Shiites targeted in Iraq bombings
A suicide attack and a car bombing have killed at least 19 people and wounded 38 in separate attacks targeting Shiites north of Baghdad.
There was no immediate claim of responsibility for the attacks, the latest in an increasing wave of violence across the country.
Iraq has been facing its deadliest outburst of violence since 2008, with more than 2,000 people killed since the start of April.
The bloodshed appears to be largely the work of resurgent Sunni militants such as al Qaida's Iraq branch, feeding off Sunni discontent with the Shiite-led government.
The deadliest attack on Friday took place in Baghdad's Kiraiyat district as worshippers gathered after the evening call to prayers at the Hussienieh Ali Basha mosque. A suicide bomber walked in during the service and detonated his explosives, killing 15 worshippers and wounding 32, a police officer and a medical official said.
Earlier, an explosives-laden vehicle detonated near a Shiite protest camp in the city of Samarra, a police officer said.

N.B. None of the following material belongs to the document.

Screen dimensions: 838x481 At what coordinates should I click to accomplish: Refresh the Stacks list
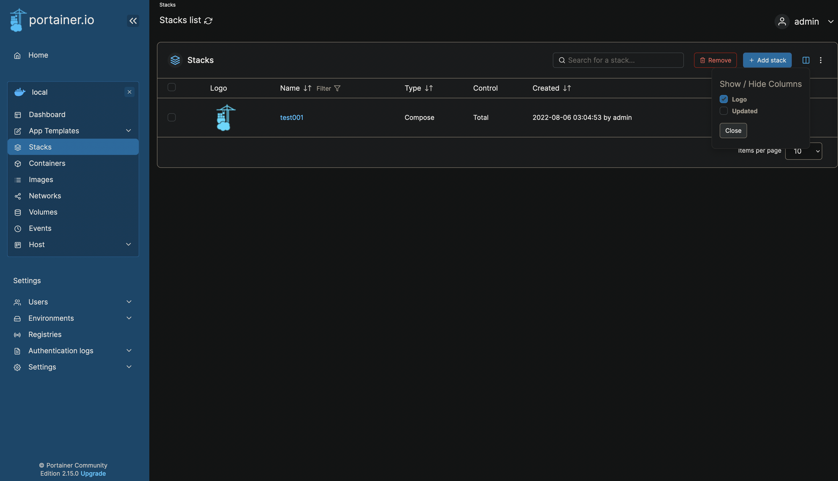click(208, 21)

Since December, Iraq's Sunni minority has been staging demonstrations over what it calls second-class treatment by the Shiite-led government. In some place clashes have erupted between security forces and protesters.
Violence increased sharply in April and May, with frequent bombings in civilian areas raising concerns that a widespread sectarian conflict could once again break out in Iraq. The bloodshed accelerated after a deadly April 23 crackdown by security forces on a Sunni anti-government protest in the northern town of Hawija in which 23 people were killed.
Hoping to stem the violence with a sign of solidarity, both Sunni and Shiite worshippers gathered on Friday at Abdul-Qadir al-Gailani Mosque in central Baghdad to kneel and pray side by side. As they prayed, the mosque remained under tight security.